### Stated exercise
Render everything from the line containing "Given: Expand the 29,136円で購入のチャンス box" down to the end of the records as a numbered list, skipping blank lines and leaving out the pictures.

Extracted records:
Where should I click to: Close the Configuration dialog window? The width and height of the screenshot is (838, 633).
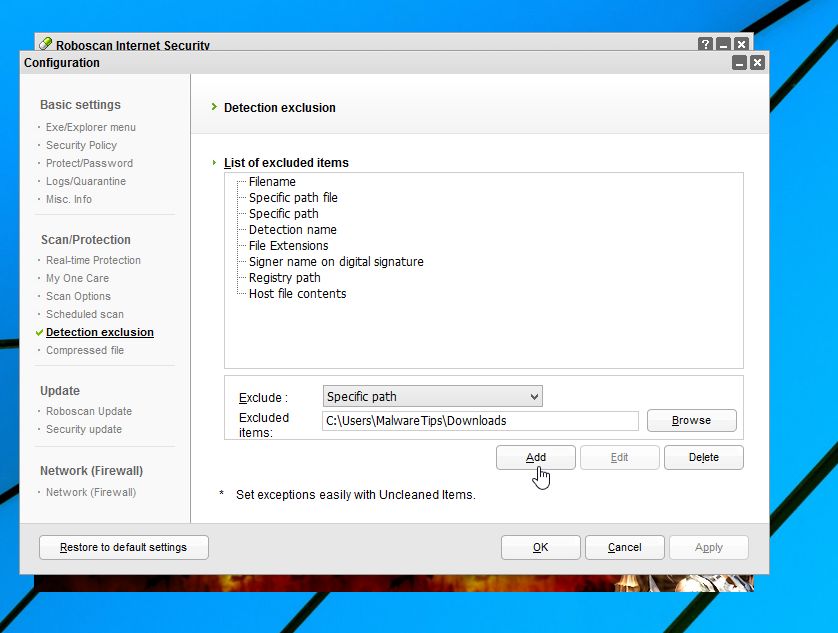click(757, 63)
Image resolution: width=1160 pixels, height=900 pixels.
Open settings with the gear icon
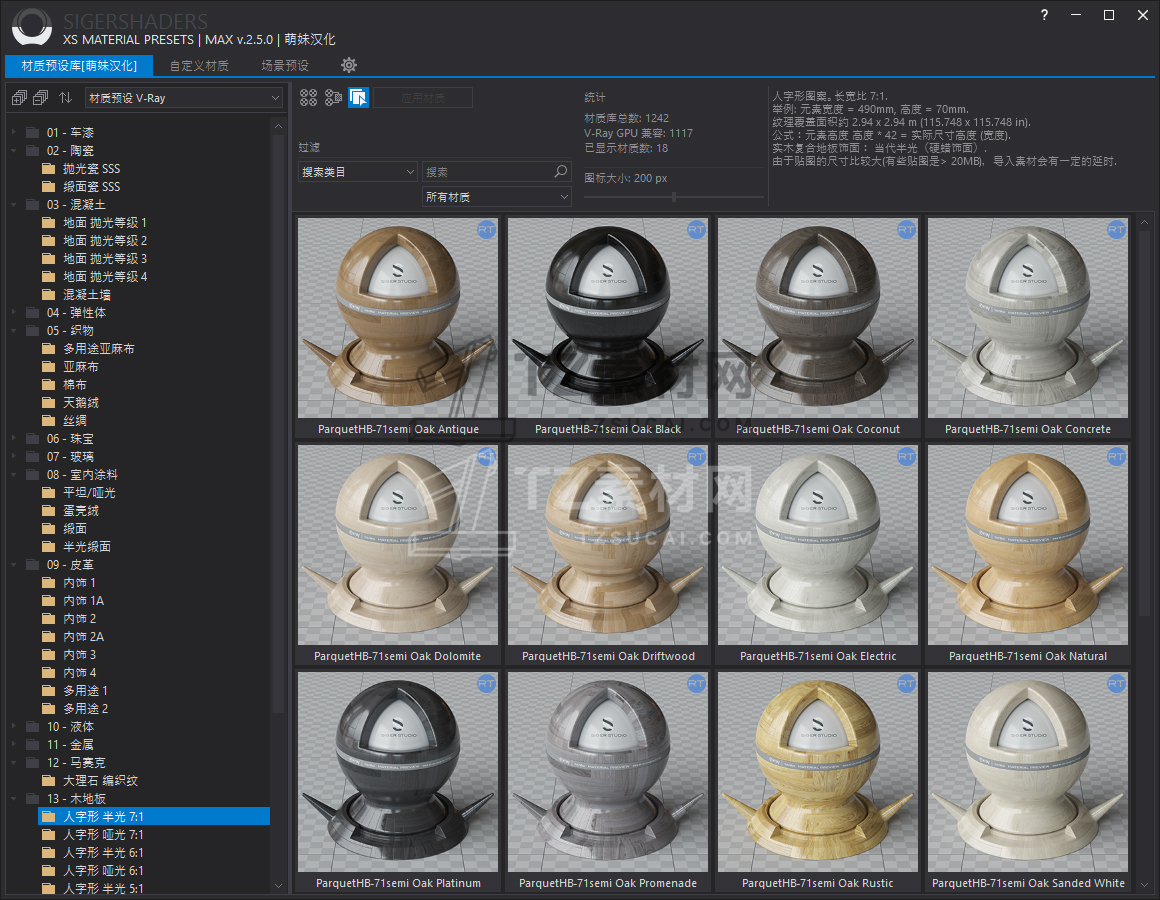[x=348, y=65]
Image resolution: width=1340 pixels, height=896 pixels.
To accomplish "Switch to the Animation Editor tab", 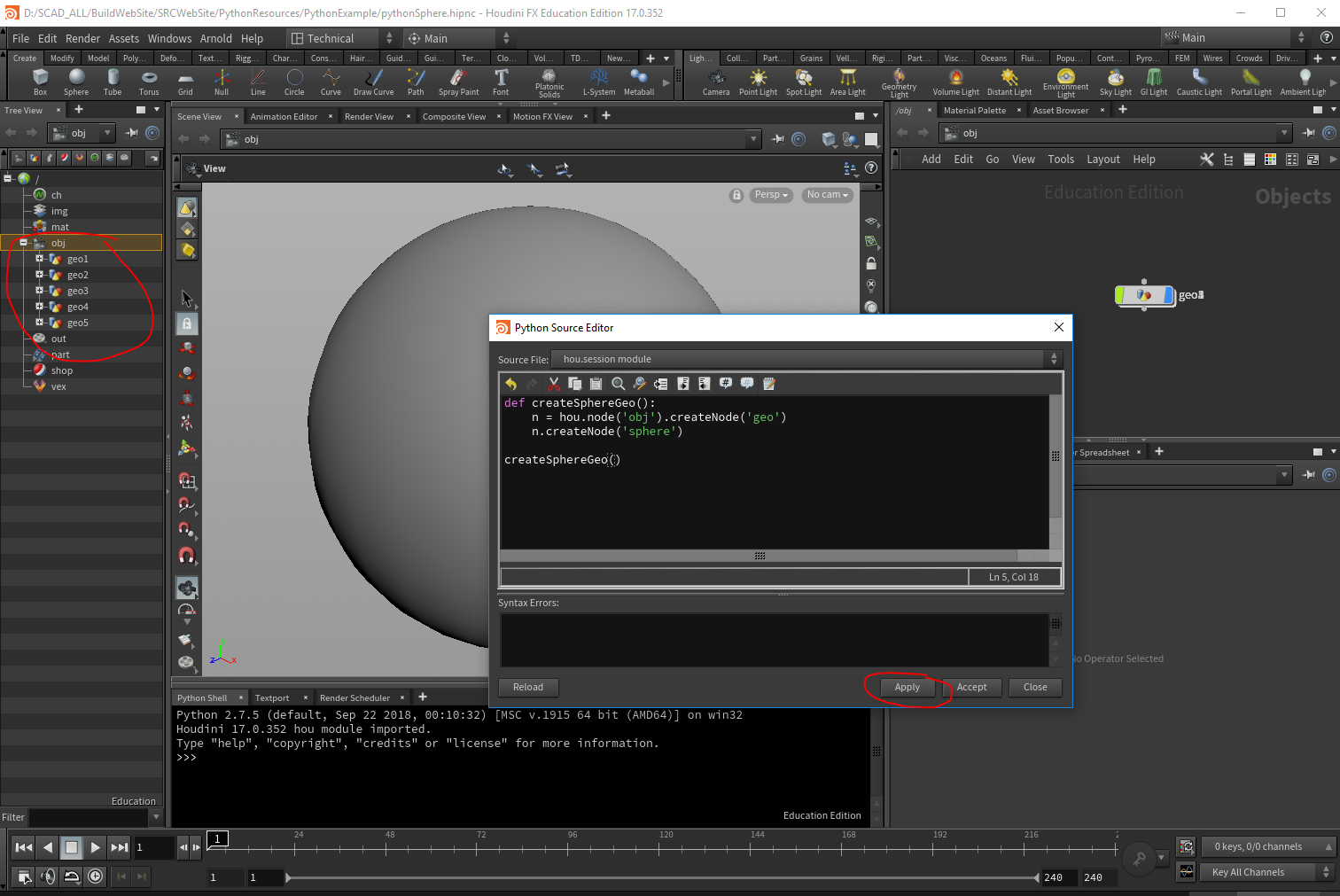I will [x=284, y=116].
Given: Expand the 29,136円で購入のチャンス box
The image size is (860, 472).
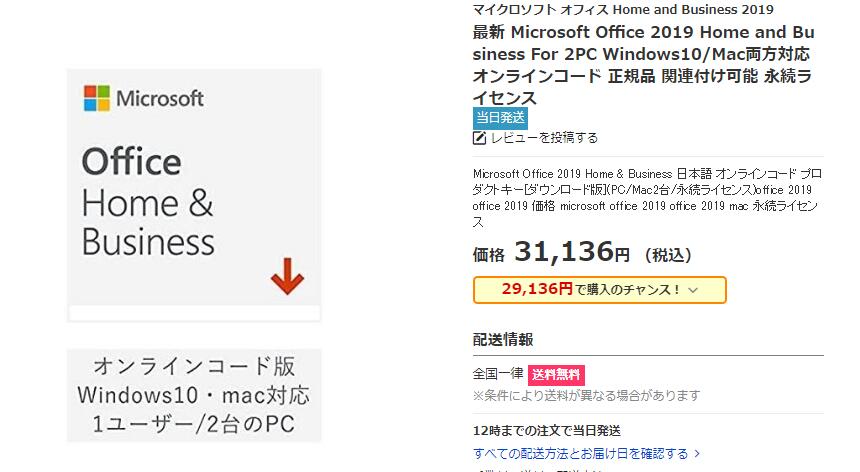Looking at the screenshot, I should (x=599, y=290).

### Written answer
1. Given: Expand the 29,136円で購入のチャンス box
2. The image size is (860, 472).
3. Looking at the screenshot, I should (x=599, y=290).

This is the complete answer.